- O que fazer -
a: Responda a estas perguntas sobre o texto sobre Tales:
(i) Segundo os doxógrafos, a água de Tales seria dotada de quê?
(ii) De acordo com a citação de Aristóteles, sobre o que Tales declarou que a terra está?
(iii) Que nome os poetas dão à água que é o juramento dos deuses?
b: Dê continuidade ao texto sobre Tales a partir do ponto em que ele termina.

== Trecho da página

Ainda que Tales concebesse (segundo os doxógrafos que comentaram sobre sua obra não mais existente), que esta água fosse dotada de daimonia (δαίμων)[4], Tales inaugura o pensamento científico pari passu que faz filosofia. Com tal formulação de matriz epistêmica, Tales logo se inscreve nos anais da história como o primeiro sábio a fazer filosofia e se diferenciando de Hesíodo, ao invés de Tales fazer Teogonia, Tales fizera Cosmologia [5].


A água era um ser em eterno movimento e em constante mutação no seu estado natural; Tales afirmava que através da transsubstanciação das partículas da água[6] derivavam-se e consubstanciava-se os demais elementos e seres os quais dela provinham e assimilavam em sua matéria reagrupada e recomposta --segundo a análise de Aristóteles sobre os escritos de Tales-- a umidade do elemento primordial.

A maior parte dos primeiros filósofos considerava como os únicos princípios de todas as coisas os que são da natureza da matéria. Aquilo de que todos os seres são constituídos, e de que primeiro são gerados e em que por fim se dissolvem, enquanto a substância subsiste mudando-se apenas as afecções, tal é, para eles, o elemento (stokheion), tal é o princípio dos seres; e por isso julgam que nada se gera nem se destrói, como se tal natureza subsistisse sempre... Pois deve haver uma natureza qualquer, ou mais do que uma, donde as outras coisas se engendram, mas continuando ela a mesma. Quanto ao número e à natureza destes princípios, nem todos dizem o mesmo. Tales, o fundador de tal filosofia, diz ser água [o princípio] (é por este motivo também que ele declarou que a terra está sobre água), levado sem dúvida a esta concepção por ver que o alimento de todas as coisas é úmido, e que o próprio quente dele procede e dele vive (ora, aquilo de que as coisas vêm é, para todos, o seu princípio). Por tal observar adotou esta concepção, e pelo fato de as sementes de todas as coisas terem a natureza úmida; e a água é o princípio da natureza para as coisas úmidas. Alguns há que pensam que também os mais antigos, bem anteriores à nossa geração, e os primeiros a tratar dos deuses, teriam a respeito da natureza formado a mesma concepção. Pois consideram Oceano e Tétis os pais da geração e o juramento dos deuses a água, chamada pelos poetas de Estige; pois o mais venerável é o mais antigo; ora, o juramento é o mais venerável. (ARISTÓTELES, Metafísica, I, 3. 983 b 6, DK 11, A 12)

====
== Dados fornecidos

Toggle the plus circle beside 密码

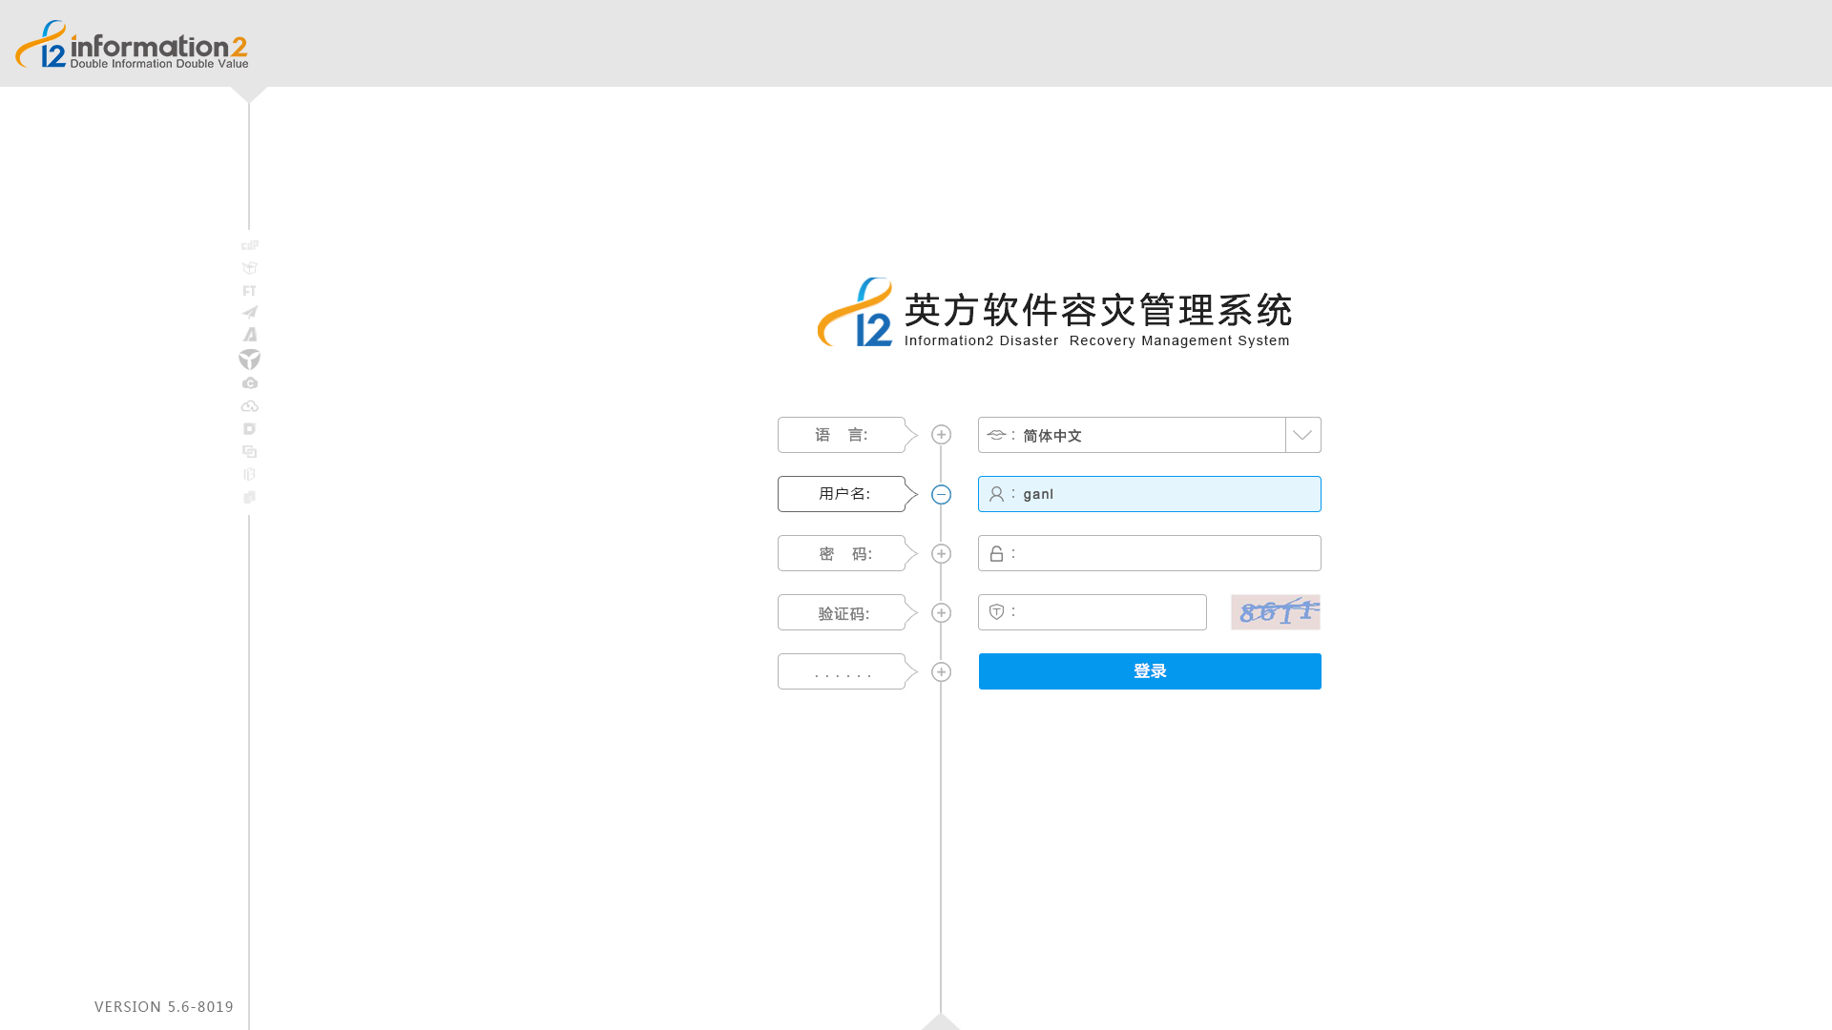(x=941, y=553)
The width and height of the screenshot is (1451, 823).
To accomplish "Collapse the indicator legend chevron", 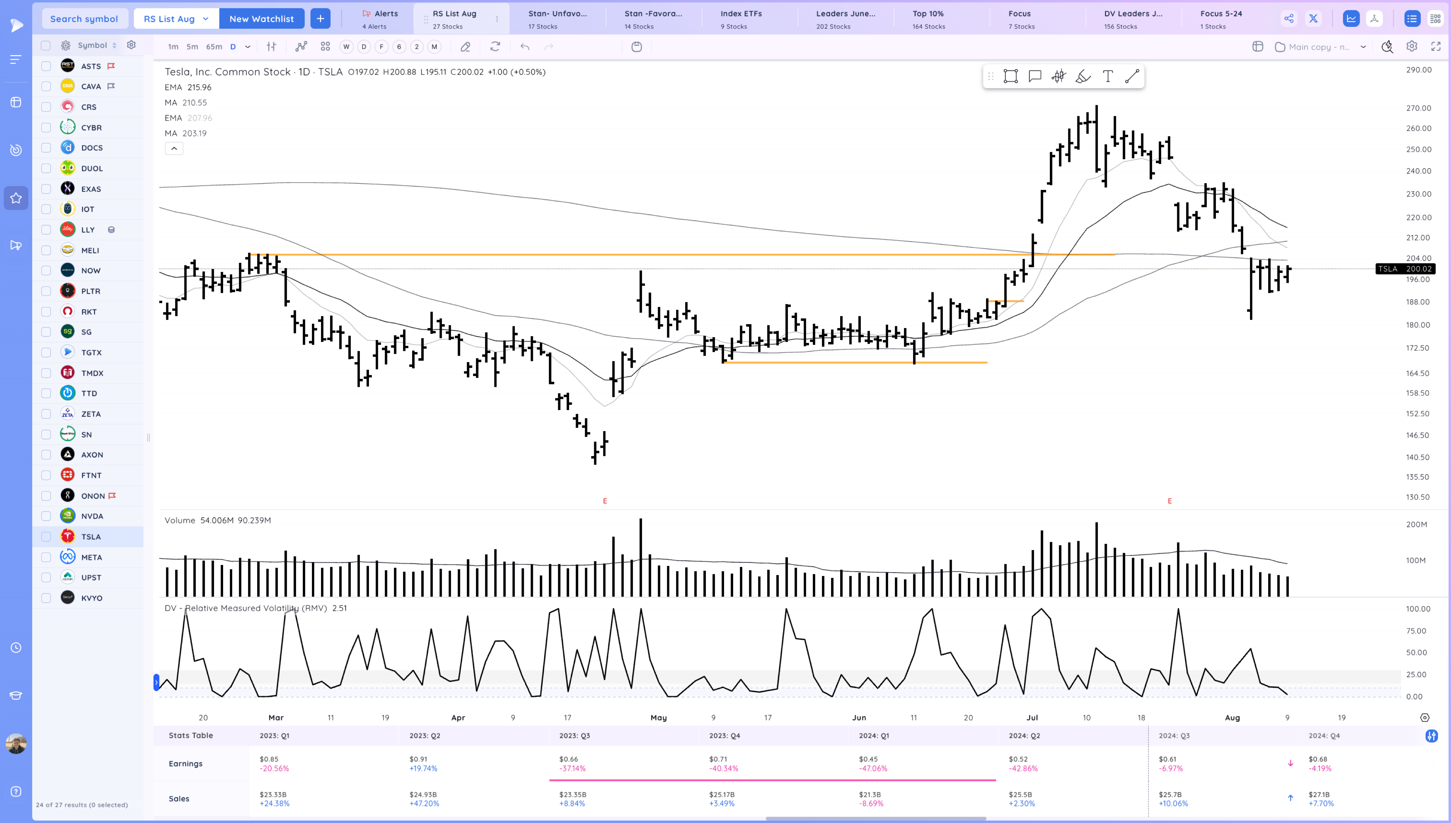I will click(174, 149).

====

- Respostas -
a:
(i) De daimonia.
(ii) Sobre água.
(iii) Estige.

b:
Tales ainda que influenciado pelos princípios religiosos da Póleis (portanto, com elementos ainda mitológicos, presentes no culto cívico dos demiurgos olímpicos), doxógrafos --a exemplo de Simplício-- chegam a afirmar em sua "Física" que algumas autoridades o acusaram de Ateísmo. Mas Aristóteles e Platão demonstram outro itinerário; escrevendo acerca de sua obra destruída "Sobre a Natureza" que a água e os objetos formados por ela possuíam para Tales, uma "alma movente". É Platão, no Timeu, aquele que chamaria tal substância anímica de Anima Mundi ou ψυχή τοῦ παντός [7] a qual resfriava e pondo-se sempre a se movimentar, aquecia-se, pulverizava -se e reagrupava-se na matéria de-si, originando novos seres, diziam também que o fim último das divindades que habitavam a ânima deste ser, era a unidade dos contrários e a geração de novos seres.

E afirmam alguns que ela (a alma) está misturada com o todo. É por isso que, talvez, também Tales pensou que todas as coisas estão cheias de deuses. Cf. Platão Leis, X, 899 B) Parece também que Tales, pelo que se conta, supôs que a alma é algo que se move, se é que disse que a pedra (ímã) tem alma, porque move o ferro.(ARISTÓTELES, Da Alma, 5, 422 a 7,DK 11, A 22)

Tales com sua filosofia do cosmos tornara-se o primeiro a fazer teoria da ciência [episteme] e ao inaugurar uma forma de relato ancorado nas transformações da physis, consignaria a filosofia da Arché edificando os alicerces da escola milésia e influenciando a toda uma geração, a começar por seu discípulo Anaximandro. Em seus escritos estão presentes, ainda que de forma embrionária, o Salto Ontológico[8] qualitativo de um ser inorgânico à formas de seres orgânicos, outrossim, sua concepção filosófica denota a suprassunção do mithós (μυθος) pelo lógos (λόγος), explicitando-se em sua teoria sobre a Arché (ἀρχή) a gênese e a transformação dos entes e do cosmos.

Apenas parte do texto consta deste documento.